* **Given passage**:
***
The day is celebrated in memory of thousands of black school children who were maimed and killed in 1976 Soweto uprising, as they took to the streets to protest the inferior quality of their education and to demand their right to be taught in their own language.
"Child survival, protection and development are not only universal aspirations enshrined in the MDGs, they are also human rights issues ratified in the International Convention on the Rights of Children and the African charter on the rights and welfare of the child," says the UN Millennium Campaign communications coordinator and acting deputy director for Africa, Sylvia Mwichuli.
"Investing in the health and education of African children and their mothers is a sound economic decision and one of the surest ways for a country to secure its future. Reducing child mortality and ensuring Universal Primary Education, requires strong political commitment," she says.
From Sierra Leone to Ethiopia, Angola to Mozambique, an average of more than one in every four children die before the age of five. In Liberia, Mali, Chad, Equatorial Guinea, the Democratic Republic of Congo and Burkina Faso, the figure is more than one in every five children.
Even in Africa's biggest and most developed countries scores of children die before their fifth birthdays: in Nigeria 191 of every 1,000 children die by the age of five, in Botswana 124 and in Kenya 121 of every one thousand.
To compound the situation further, while official reports indicate that children are now better off than they were ten years ago and can look forward to living beyond the age of five. But the fact is that their mothers still die while giving birth. Consequently they are denied parental care.
***
* **Extracted material**:
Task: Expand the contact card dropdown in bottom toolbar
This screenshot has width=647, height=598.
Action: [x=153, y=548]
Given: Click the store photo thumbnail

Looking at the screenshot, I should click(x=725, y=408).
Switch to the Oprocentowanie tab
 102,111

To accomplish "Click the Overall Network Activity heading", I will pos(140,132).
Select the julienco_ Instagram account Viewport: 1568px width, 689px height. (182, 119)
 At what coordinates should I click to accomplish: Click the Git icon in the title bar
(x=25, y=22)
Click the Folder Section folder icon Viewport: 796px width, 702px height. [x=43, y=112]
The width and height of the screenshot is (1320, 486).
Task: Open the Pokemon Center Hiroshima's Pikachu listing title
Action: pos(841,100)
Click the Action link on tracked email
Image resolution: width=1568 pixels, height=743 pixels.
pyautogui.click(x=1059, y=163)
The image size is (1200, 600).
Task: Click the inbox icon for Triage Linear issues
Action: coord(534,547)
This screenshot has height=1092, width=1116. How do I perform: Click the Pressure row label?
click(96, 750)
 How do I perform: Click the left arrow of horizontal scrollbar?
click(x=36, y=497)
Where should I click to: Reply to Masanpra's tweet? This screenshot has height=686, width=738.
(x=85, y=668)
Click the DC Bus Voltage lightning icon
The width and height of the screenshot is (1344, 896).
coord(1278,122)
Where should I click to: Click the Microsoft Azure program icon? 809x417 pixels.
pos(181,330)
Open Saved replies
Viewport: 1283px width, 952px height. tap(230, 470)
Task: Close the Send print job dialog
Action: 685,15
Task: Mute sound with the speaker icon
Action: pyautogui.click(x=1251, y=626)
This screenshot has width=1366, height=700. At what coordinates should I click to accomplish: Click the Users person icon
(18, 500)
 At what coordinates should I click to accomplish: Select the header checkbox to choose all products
***
* **Exercise tasks**:
A: In the passage on child survival in Africa, how many of every 1,000 children in Nigeria die by the age of five?
B: Extend the passage on child survival in Africa by writing what comes after its final sentence.

* **Expected results**:
A: 191 of every 1,000 children.

B:
"Whether it is the mother or her baby that dies, life shouldn't be lost in avoidable circumstances: no mother wants to produce a child for death to grab nor any baby would wish to grow up an orphan, or come to life at the expense of the mother's life," says the UN Millennium Campaign in a press release.
Although the official UN Millennium Development Goals 2008 report shows that there is widespread progress in primary school enrollment, user fees, such as uniform, stationary and meals, armed conflict, lack of birth registration, child labour and HIV/AIDS still keep around 38 million African children of primary school age out of school. The conditions are more devastating for girls; the higher they climb the ladder of education, the wider the rate of dropout.
With this in view, the UN Millennium Campaign's policy associate Thomas Deve says: "To ensure that more vulnerable and marginalized are enrolled and remain in school, targeted programmes and interventions aimed at poor households such as setting up satellite schools in remote areas, eliminating school fees, providing school meals, constructing separate sanitation facilities, ensuring a safe school environment and promoting later marriage must be designed and implemented across countries that lag behind on these MDG targets."
Time and again, it has been proven that given political commitment, the results are often significant. Countries like Rwanda, Malawi, Zambia, Uganda, Kenya and Ghana are good cases. Malawi for example has moved from a hungry country that it has always been to a regional food supplier in recent years. It is also only second to Costa Rica globally in reducing child mortality by more than one-third in the past three years, the Campaign's policy associate points out.
It adds: When it seemed impossible for pastoral communities in Kenya to access education, the government designed mobile classrooms in which the nomads' children access education as they wander about in search of water and pasture for their cattle.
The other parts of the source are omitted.